Le criticità operative dell’istituto di credito
Dalle indagini sono emerse – si legge in una nota – “diverse criticità sull’operatività dell’istituto di credito, con riguardo ai pericoli di permeabilità dello stesso in relazione ai rapporti con soggetti indagati per gravi delitti o destinatari di misure di prevenzione personali/patrimoniali”.

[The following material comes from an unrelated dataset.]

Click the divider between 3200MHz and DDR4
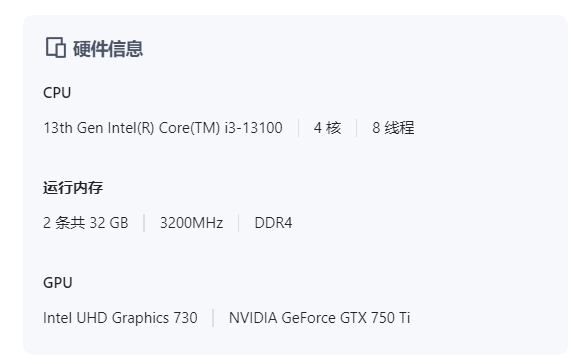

L’analisi dei fascicoli bancari ha consentito di appurare come “l’intermediario, spesso eludendo i principi della normativa antiriciclaggio, ha erogato finanziamenti assistiti da garanzia statale in favore di società pienamente inserite all’interno di dinamiche criminali, in quanto oggetto della contestazione del delitto di trasferimento fraudolento di valori, in alcuni casi commessi con l’aggravante del metodo mafioso, consistito nell’agevolazione della locale di ‘ndrangheta di Legnano/Lonate Pozzolo (Varese)“.
Modus operandi opaco
Dall’indagine della Dda emerge un modus operandi di Banca Progetto “opaco e discutibile che di fatto ha integralmente trasferito il rischio di insolvenza, in concreto verificatosi, sullo Stato, atteso che per la pressoché totalità dei finanziamenti scrutinati è stata attivata la garanzia del Fondo Mediocredito Centrale, con ciò determinando il paradosso che il denaro confluito nelle casse della consorteria criminale risulta di provenienza statale”. Lo evidenzia il Tribunale di Milano nel decreto di amministrazione giudiziaria della durata di un anno, emesso nei confronti dell’istituto di credito per i suoi rapporti con due imprenditori vicini alla ‘ndrangheta.
“Il meccanismo è stato colposamente alimentato – sottolineano le giudici Pendino-Cucciniello-Profeta – dall’istituto di credito che non ha adeguatamente verificato le credenziali dei richiedenti il prestito tanto sotto il profilo della reale capacità imprenditoriale delle società (nemmeno vi era coincidenza tra quanto dichiarato e quanto rilevato in occasione dei sopralluoghi di cui si dà conto) che dei singoli soggetti”.